Benedetti just glared at Donny in response, then looked over at Alix with an expression that beautifully conveyed his sympathy over her being required to go off with this baboon in his bathtub of a boat, considering what might have been hers instead. With the launch safely out of reach and gaining speed, Donny raised his hand high without turning around and offered his farewell in the form of an extended middle finger, surely the world’s most universally understood gesture.

Alix shook her head. She was going to have to get herself used to the various forms of Mediterranean machismo that she’d become acquainted with during her eight-year apprenticeship in Italy. They had struck her as flattering at first (for all of two days or so), then annoying, and finally boring. The never-ending flirting and strutting; the chest-puffing; the unsubtle hitting on any female who made the mistake of responding to a greeting; the strange sense of obligation, of duty, that seemed to require so many males to convince any passing woman younger than sixty (and often older if no young ones were available) that she had astounded them with her irresistible beauty. It was basically all showmanship. There was never any question that it didn’t really have as much to do with
you
as it did with
him. Look at me,
he was saying,
how handsome I am, how manl
y.
Have you ever seen such a smile, such a profile as this?
The whole boring routine was just plain silly, tiresome but essentially harmless.

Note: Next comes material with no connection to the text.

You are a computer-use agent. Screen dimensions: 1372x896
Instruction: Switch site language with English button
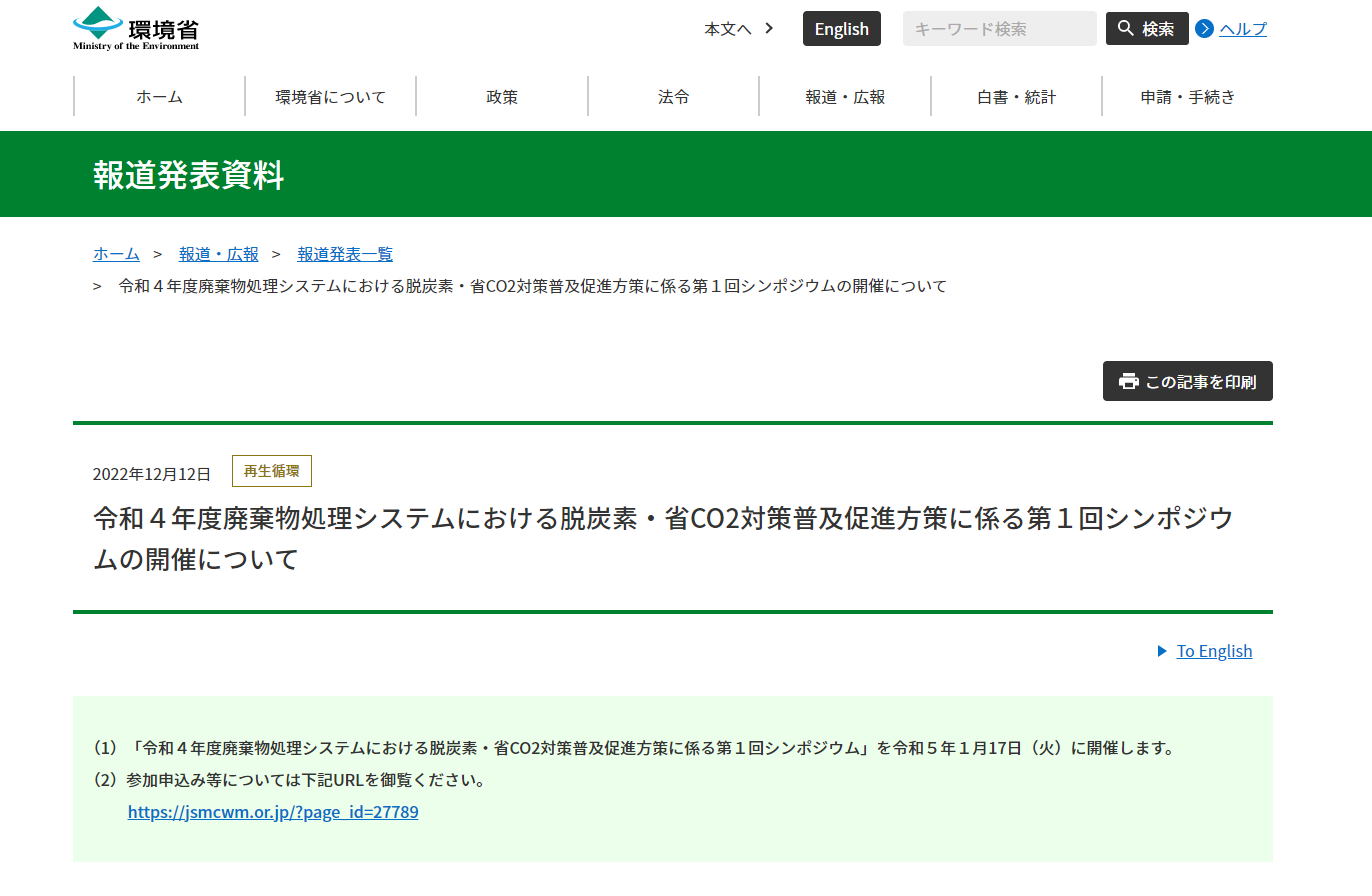point(841,29)
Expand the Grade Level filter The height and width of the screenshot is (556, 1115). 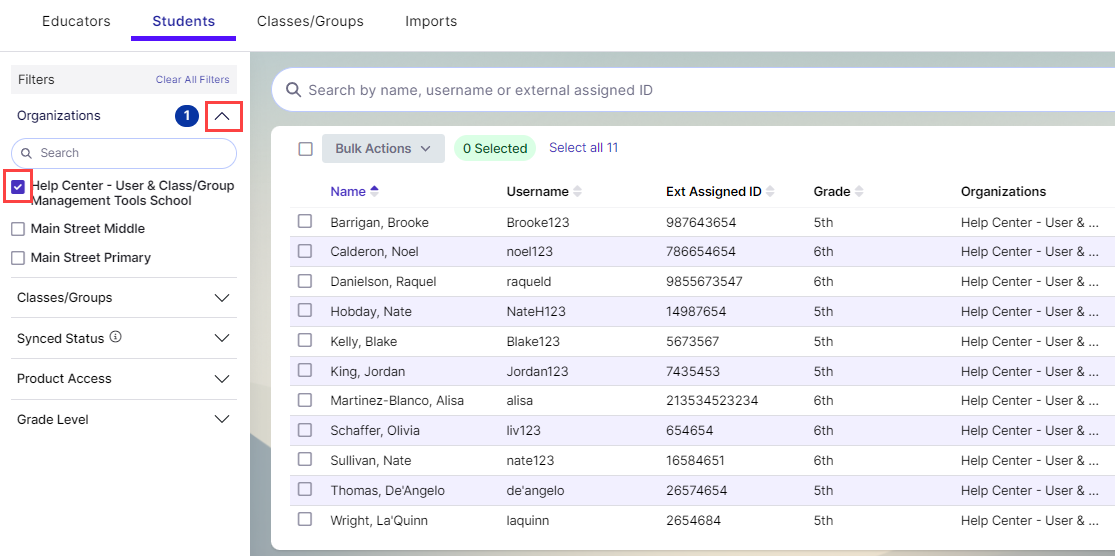coord(222,420)
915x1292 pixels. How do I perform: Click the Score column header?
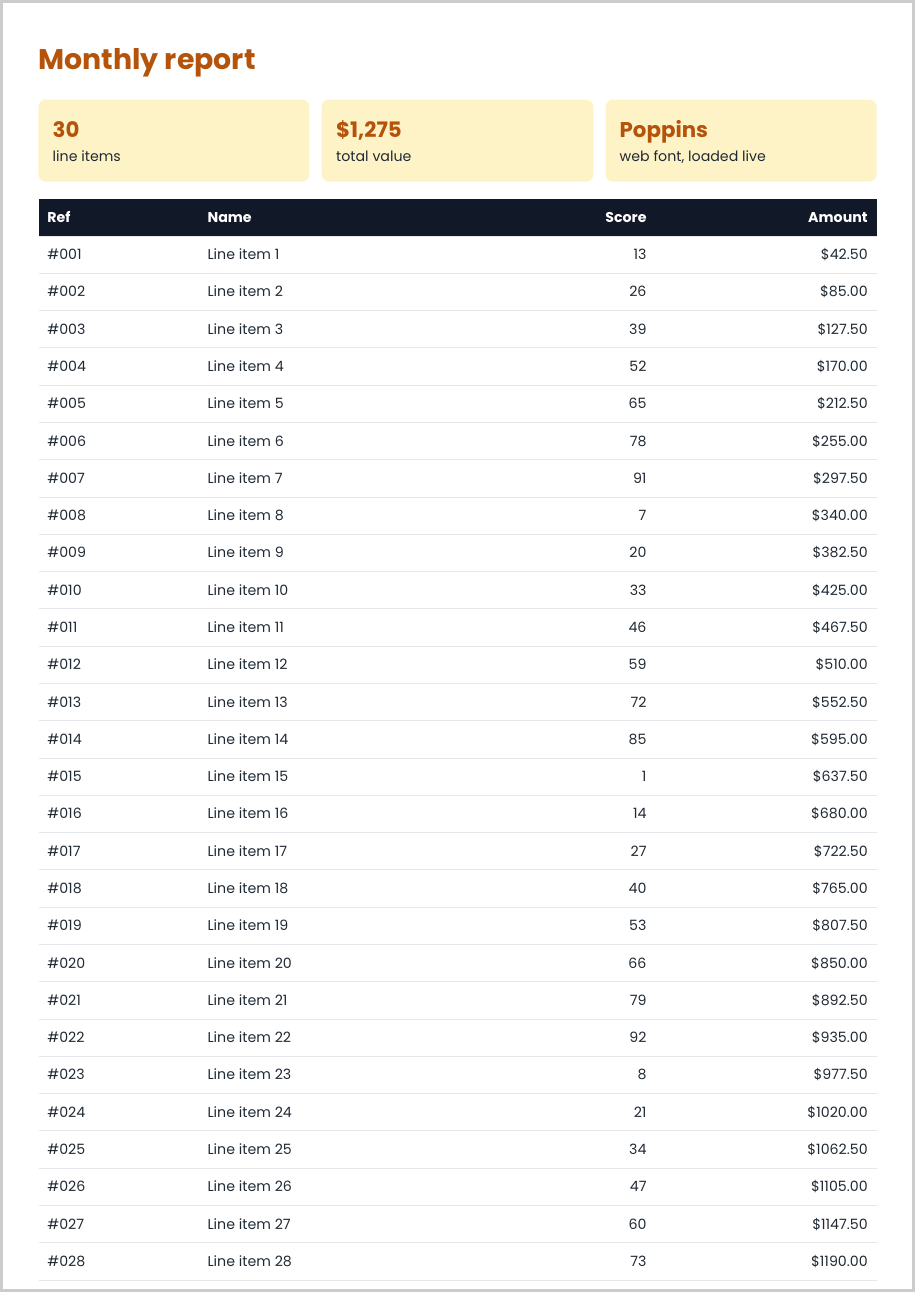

Inside of five minutes, both Benedetti and Donny had demonstrated their inclinations in that direction. Benedetti had some things going for him—an attractive guy with an appealing, breezy charm (to say nothing of
La Bella Vita
)—but Donny gave her the creeps. It wasn’t just that hungry, slinking air of his, either, or a simple absence of chemistry, although that was there too. Donny manifested another predilection of many males in this part of the world, and this one definitely made her want to steer clear of him. To men like Donny, every interaction with an unknown male was a challenge to his own manhood. It was necessary to demonstrate to anyone within range that he was tougher, or stronger, or more reckless, or more “connected,” or more anything.

“You think that cigarette boat there was nice?” he asked contemptuously as they wove between the small craft that dotted the harbor. “Why, you like fast boats, huh? Wait, you see ours, the
Hermes
. Hermes, he was god of speed,” he added for her instruction.

“I’m sure it’s beautiful,” Alix said politely.

“Not only it’s beautiful. Fifty knots, she supposed to go? Me, I know how to get her up to seventy-five.”

He seemed to expect a reply, so she said, “Really?”

“You bet, really. I drive her all the time. I am always taking out Mr. and Mrs. Papadakis. I’m only one he lets. He and me, we are good cousins, and I can drive it any time I want.” He cleared his throat to make sure he had her full attention. “Pocahontas, she always likes for me to take her out two, three times when she comes.”

“I’m sorry… you said—?”

He looked at her in surprise. “You don’t know Pocahontas? The singer?”

“I’m afraid not.”

“You never hear of Pocahontas?” He couldn’t believe his ears. “ ‘I Need It Now’? ‘I’ll Take It Either Way’? ‘Rub Me the Wrong Way’?”

“Sorry.”

“Come on, you know. ‘I Gotta Get Me More’?” He launched into song, tacking what he must have thought was a white singer’s version of an African American accent onto his already demanding Greek accent. Unfortunately, the words were still intelligible.